Automatically detect and extract tables from Excel, CSV, and text files.

## What is GridGulp?

GridGulp finds tables in your spreadsheets - even when there are multiple tables on one sheet or when tables don't start at cell A1. It comes with reasonable defaults and is fully configurable.

**Supported formats:** `.xlsx`, `.xls`, `.xlsm`, `.xlsb`, `.csv`, `.tsv`, `.txt`

## Installation

```bash
pip install gridgulp
```

## Quick Start

```python
from gridgulp import GridGulp

# Detect tables in a file
porter = GridGulp()
result = await porter.detect_tables("sales_report.xlsx")

# Process results
for sheet in result.sheets:
    print(f"{sheet.name}: {len(sheet.tables)} tables found")
    for table in sheet.tables:
        print(f"  - {table.range.excel_range}")
```

### Jupyter Notebook Usage

In Jupyter notebooks, you can use synchronous methods for simplicity:

```python
from gridgulp import GridGulp

# Create GridGulp instance
gg = GridGulp()

# Use the sync method - works in Jupyter without any async complexity
result = gg.detect_tables_sync("sales_report.xlsx")

# Display results
print(f"📄 File: {result.file_info.path.name}")
print(f"📊 Total tables found: {result.total_tables}\n")

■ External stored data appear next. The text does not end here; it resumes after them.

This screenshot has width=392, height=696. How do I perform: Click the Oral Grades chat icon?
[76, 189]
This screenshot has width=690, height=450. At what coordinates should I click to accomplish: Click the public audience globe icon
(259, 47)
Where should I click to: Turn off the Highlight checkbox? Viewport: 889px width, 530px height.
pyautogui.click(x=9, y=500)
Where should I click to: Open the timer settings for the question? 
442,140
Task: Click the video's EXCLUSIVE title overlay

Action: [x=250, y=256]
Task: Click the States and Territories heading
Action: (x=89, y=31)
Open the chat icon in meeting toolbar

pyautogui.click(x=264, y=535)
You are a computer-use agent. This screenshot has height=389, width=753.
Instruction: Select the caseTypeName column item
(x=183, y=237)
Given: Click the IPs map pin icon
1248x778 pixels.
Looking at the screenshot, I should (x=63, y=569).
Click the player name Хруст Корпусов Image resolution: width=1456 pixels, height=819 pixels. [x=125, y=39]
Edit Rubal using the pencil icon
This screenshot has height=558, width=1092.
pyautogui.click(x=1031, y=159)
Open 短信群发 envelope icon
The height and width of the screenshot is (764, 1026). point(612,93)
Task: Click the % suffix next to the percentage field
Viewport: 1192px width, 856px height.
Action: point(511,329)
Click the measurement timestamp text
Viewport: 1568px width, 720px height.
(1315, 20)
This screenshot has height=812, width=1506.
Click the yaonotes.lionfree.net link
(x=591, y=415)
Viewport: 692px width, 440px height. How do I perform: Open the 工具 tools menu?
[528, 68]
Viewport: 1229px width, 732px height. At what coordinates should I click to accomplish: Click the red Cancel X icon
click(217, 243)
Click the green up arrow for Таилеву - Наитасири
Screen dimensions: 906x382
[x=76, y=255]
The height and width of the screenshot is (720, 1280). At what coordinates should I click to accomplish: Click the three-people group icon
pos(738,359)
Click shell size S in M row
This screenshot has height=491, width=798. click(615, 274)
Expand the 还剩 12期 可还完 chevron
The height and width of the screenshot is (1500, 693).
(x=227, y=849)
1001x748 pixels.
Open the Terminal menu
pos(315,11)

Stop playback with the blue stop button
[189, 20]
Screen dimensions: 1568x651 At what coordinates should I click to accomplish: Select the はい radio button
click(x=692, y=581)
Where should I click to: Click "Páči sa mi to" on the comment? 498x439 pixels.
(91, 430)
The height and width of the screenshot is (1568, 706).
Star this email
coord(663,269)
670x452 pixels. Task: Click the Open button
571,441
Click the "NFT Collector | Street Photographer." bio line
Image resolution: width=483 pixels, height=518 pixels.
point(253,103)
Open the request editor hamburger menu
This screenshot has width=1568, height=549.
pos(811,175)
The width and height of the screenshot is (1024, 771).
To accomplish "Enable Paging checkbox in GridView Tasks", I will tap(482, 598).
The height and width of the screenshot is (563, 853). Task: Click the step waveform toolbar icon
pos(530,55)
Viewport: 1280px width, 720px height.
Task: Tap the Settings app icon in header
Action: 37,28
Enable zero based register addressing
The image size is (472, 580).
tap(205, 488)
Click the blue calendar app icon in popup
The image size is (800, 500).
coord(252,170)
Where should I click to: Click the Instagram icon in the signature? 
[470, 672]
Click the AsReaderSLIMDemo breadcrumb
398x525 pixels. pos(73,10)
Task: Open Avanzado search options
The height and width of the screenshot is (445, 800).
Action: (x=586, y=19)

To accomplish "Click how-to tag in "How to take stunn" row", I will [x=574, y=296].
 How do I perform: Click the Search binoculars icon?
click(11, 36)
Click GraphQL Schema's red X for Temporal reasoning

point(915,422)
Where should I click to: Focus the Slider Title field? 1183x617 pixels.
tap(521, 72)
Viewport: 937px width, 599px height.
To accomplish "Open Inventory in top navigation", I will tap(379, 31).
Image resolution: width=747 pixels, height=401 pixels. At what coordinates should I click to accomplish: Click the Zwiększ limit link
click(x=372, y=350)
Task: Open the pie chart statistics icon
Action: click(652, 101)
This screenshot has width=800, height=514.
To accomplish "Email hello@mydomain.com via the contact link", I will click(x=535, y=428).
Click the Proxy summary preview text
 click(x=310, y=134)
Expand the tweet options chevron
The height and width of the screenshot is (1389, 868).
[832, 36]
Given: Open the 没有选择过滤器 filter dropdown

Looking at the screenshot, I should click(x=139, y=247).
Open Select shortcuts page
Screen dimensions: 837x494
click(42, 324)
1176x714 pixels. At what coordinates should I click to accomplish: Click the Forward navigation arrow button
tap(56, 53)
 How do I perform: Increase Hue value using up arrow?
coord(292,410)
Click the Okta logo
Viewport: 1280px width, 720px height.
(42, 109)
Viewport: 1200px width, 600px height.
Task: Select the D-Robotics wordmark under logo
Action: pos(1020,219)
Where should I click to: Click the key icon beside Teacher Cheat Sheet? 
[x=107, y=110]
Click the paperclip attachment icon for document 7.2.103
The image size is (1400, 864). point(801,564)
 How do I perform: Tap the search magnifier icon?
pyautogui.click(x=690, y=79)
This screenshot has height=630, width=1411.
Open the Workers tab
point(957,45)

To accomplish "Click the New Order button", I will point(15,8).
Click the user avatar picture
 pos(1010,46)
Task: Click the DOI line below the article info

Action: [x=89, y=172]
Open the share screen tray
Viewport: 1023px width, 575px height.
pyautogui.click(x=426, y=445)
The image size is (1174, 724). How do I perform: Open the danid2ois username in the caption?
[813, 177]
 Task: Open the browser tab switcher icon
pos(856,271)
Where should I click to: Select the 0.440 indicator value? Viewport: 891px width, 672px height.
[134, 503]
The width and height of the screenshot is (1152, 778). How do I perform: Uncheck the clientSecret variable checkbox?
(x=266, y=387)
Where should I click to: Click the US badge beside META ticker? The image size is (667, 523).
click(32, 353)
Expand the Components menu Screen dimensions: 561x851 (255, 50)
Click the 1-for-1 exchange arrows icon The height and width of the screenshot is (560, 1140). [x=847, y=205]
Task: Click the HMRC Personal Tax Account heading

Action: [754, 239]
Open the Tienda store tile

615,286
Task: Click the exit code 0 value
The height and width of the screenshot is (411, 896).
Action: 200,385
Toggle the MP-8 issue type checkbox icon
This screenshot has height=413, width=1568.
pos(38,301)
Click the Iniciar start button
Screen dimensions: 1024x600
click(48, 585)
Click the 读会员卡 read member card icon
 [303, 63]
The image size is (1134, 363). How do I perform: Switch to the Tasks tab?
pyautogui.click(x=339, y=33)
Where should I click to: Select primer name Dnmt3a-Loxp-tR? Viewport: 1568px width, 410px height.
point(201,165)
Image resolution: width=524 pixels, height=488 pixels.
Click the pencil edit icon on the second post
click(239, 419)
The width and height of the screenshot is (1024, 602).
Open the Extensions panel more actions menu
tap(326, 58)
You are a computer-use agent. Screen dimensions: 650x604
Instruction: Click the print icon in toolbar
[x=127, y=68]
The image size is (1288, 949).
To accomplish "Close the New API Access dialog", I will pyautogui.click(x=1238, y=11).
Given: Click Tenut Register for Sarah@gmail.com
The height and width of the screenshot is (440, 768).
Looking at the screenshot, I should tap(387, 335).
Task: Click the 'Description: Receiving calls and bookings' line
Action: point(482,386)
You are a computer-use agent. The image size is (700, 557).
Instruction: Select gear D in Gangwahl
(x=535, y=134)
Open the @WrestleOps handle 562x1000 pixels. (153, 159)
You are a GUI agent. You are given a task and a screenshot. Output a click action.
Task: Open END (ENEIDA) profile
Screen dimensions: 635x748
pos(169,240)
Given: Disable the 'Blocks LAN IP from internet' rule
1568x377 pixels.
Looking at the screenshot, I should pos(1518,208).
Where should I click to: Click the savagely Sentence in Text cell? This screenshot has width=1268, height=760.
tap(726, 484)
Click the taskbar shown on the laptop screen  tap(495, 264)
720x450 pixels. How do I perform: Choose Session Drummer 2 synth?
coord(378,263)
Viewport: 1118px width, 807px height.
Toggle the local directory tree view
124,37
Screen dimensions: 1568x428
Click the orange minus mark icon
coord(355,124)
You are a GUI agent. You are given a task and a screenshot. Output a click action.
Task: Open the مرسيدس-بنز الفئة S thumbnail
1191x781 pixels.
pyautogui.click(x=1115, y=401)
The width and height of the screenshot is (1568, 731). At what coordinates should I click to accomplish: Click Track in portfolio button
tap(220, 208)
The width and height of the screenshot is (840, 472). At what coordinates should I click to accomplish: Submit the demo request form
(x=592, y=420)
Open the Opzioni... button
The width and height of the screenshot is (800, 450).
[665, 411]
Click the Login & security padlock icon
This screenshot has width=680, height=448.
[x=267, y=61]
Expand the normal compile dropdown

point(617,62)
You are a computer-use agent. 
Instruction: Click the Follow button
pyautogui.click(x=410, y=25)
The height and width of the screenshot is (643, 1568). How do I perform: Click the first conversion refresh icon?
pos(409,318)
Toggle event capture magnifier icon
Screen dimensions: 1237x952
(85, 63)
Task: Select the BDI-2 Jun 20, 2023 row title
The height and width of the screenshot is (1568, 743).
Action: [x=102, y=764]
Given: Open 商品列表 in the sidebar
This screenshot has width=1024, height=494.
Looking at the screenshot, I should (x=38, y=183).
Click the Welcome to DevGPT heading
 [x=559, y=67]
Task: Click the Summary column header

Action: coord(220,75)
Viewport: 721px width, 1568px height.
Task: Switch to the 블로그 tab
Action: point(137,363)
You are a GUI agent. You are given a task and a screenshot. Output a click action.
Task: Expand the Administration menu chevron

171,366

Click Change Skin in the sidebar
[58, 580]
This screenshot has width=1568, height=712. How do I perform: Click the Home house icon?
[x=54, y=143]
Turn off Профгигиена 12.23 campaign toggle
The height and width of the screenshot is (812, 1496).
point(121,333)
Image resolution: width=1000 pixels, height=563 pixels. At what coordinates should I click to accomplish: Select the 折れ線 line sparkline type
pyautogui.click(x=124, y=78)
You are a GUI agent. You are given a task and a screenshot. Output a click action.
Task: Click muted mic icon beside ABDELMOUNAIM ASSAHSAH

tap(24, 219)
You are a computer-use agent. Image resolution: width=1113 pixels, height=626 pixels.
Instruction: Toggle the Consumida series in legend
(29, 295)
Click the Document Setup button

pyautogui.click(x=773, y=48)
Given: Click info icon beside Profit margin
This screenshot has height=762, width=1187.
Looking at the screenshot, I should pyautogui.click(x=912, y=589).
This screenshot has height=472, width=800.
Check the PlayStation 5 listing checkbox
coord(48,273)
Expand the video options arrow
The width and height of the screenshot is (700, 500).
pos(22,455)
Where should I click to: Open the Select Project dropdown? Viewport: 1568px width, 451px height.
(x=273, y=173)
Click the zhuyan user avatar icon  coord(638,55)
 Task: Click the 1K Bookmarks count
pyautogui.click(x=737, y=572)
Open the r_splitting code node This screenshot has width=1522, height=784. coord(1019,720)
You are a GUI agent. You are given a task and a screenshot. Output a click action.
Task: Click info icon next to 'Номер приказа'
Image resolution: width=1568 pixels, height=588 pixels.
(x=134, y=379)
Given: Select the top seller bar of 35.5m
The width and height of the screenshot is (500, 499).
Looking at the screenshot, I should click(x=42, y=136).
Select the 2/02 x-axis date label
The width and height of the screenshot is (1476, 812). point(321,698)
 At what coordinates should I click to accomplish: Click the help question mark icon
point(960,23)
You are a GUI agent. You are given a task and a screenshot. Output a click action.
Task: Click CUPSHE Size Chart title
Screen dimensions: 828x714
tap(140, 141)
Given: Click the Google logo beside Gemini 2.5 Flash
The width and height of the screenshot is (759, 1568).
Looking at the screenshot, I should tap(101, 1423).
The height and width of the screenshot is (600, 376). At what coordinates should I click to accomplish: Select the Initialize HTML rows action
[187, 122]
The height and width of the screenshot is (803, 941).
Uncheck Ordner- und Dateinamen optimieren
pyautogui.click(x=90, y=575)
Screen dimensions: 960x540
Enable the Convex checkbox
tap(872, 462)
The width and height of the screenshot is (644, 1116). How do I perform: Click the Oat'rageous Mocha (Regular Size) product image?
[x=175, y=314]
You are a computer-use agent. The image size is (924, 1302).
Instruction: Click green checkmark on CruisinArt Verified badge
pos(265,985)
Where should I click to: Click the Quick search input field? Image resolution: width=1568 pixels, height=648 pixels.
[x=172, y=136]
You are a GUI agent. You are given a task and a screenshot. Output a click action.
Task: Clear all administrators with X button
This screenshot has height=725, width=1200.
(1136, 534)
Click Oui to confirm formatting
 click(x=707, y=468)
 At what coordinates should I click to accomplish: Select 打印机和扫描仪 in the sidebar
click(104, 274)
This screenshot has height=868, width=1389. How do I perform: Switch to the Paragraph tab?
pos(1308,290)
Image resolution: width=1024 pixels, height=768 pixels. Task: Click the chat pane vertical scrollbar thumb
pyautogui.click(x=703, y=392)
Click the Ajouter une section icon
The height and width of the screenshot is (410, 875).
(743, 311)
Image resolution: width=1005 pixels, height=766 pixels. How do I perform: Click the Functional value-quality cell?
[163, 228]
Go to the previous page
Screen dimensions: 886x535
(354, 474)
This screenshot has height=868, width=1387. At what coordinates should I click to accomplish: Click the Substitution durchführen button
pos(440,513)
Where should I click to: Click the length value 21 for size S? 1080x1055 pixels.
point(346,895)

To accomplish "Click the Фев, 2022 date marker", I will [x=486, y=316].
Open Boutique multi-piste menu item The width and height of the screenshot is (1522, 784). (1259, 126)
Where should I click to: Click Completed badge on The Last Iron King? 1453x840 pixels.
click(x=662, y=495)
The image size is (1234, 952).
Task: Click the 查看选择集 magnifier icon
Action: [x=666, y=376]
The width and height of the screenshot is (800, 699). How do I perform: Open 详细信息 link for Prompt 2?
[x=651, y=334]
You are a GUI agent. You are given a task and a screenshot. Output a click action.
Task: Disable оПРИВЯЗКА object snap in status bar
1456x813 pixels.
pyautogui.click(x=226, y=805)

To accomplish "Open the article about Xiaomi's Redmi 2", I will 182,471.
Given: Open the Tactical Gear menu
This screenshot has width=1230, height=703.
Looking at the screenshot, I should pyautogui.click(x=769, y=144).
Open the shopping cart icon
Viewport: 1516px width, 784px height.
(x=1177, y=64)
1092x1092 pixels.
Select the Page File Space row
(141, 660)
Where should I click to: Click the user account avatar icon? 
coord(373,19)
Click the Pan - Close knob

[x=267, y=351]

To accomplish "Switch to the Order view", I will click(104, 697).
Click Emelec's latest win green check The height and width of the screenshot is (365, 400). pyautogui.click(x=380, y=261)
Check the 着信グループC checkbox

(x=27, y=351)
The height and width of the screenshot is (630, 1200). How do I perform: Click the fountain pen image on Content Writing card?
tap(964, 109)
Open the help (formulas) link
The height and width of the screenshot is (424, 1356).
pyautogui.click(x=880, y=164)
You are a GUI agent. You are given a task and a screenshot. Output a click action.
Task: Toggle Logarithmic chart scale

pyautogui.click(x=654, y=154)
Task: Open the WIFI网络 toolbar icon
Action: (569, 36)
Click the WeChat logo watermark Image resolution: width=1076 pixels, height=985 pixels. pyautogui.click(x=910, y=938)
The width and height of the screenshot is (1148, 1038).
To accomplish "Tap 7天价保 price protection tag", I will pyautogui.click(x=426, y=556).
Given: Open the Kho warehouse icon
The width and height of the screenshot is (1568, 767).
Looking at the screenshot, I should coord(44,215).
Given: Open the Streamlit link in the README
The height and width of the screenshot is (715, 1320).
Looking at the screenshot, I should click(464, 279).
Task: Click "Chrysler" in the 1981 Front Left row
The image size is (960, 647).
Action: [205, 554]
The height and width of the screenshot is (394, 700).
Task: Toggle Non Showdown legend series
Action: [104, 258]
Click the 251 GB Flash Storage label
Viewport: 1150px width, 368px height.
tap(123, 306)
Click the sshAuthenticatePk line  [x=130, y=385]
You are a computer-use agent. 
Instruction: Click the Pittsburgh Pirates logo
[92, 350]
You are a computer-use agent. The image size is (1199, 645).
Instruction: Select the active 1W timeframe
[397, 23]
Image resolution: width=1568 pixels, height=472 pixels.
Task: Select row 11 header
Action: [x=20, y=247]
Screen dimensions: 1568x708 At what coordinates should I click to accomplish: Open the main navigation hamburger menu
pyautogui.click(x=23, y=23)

for sheet in result.sheets:
    print(f"Sheet: {sheet.name}")
    for table in sheet.tables:
        print(f"  - Table at {table.range.excel_range}")
        print(f"    Size: {table.shape[0]} rows × {table.shape[1]} columns")
        print(f"    Confidence: {table.confidence:.1%}")
```

### Extract DataFrames

Extract detected tables as pandas DataFrames with automatic type inference and quality scoring:

```python
from gridgulp.extractors import DataFrameExtractor
from gridgulp.readers import get_reader

# Example: Extract tables from a sales report
reader = get_reader("sales_report.xlsx")
file_data = reader.read_sync()

extractor = DataFrameExtractor()
for sheet_result in result.sheets:
    sheet_data = next(s for s in file_data.sheets if s.name == sheet_result.name)

    for table in sheet_result.tables:
        df, metadata, quality = extractor.extract_dataframe(sheet_data, table.range)
        if df is not None:
            print(f"\n📊 Extracted table from {table.range.excel_range}")
            print(f"   Shape: {df.shape} | Quality: {quality:.1%}")
            print(f"   Headers: {', '.join(df.columns[:5])}{'...' if len(df.columns) > 5 else ''}")
            print(f"\nFirst few rows:")
            print(df.head())
```

## Key Features

- **Automatic Detection** - Finds all tables with sensible defaults
- **Fully Configurable** - Customize detection thresholds and behavior
- **Smart Headers** - Detects single and multi-row headers automatically
- **Multiple Tables** - Handles sheets with multiple separate tables
- **Quality Scoring** - Confidence scores for each detected table
- **Fast** - Processes most files in under a second

## Documentation

- [Full Usage Guide](docs/USAGE_GUIDE.md) - Detailed examples and configuration
- [API Reference](docs/API_REFERENCE.md) - Complete API documentation
- [Architecture](docs/ARCHITECTURE.md) - How GridGulp works internally

## License

MIT License - see [LICENSE](LICENSE) file.